I took it as a good sign when last week one of the first court rulings in the in the anti-woke campaign validated Starbucks’ DEI program.

“The courts of law have no business involving themselves with legitimate and legal decisions made by the board of directors of public corporations,” wrote Chief U.S. District Judge Stanley Bastian of Spokane, Washington. “If the plaintiff doesn’t want to be invested in ‘woke’ corporate America, perhaps it should seek other investment opportunities rather than wasting this court’s time.”

Honestly, it’s hard to understand why conservatives, who are typically pro-business, want to get in the way of progress. Diverse workplaces are a positive force because they deepen the talent pool and bring in far more innovative thinking. McKinsey data show that “the business case for gender equality, diversity, and inclusion is strong and growing.”

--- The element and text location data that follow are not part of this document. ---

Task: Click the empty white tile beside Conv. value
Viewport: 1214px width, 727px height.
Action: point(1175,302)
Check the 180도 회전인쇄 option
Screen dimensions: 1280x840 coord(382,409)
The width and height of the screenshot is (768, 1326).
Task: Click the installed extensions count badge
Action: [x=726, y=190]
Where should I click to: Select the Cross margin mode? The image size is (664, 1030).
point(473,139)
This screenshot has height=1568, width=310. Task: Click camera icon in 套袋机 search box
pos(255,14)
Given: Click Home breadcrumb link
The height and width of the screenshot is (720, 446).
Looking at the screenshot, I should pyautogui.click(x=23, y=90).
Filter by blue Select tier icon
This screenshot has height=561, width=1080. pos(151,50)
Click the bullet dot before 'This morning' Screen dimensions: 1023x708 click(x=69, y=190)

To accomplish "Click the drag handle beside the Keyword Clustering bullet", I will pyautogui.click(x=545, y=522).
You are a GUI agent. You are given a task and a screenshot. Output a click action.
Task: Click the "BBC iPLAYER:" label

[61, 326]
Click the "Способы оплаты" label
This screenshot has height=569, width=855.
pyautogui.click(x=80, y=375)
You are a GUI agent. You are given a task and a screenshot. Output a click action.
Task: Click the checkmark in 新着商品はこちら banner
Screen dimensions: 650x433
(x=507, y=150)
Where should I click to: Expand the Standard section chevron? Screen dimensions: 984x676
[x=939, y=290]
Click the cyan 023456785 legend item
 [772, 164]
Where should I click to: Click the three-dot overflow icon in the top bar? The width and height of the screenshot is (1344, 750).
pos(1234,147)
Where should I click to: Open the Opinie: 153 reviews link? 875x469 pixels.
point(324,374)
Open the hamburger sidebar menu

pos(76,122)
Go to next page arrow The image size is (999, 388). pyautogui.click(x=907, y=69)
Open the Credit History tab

In addition, the popularity of the anti-woke crusade is starting to fade. Presidential candidate Ron De Santis, tried to harness the culture wars to drive his campaign, but hasn’t been able to win over Republican voters with it. His support has slipped in the latest Iowa poll to 19% from 40% of republican voters. And only 24% of Republicans in the New York Times/Sienna College poll said they favored a candidate running on law and order over anti woke.

“Woke is where DeSantis’ campaign went to die,” Republican former Rep. Barbara Comstock told the nonprofit independent news organization The 19th.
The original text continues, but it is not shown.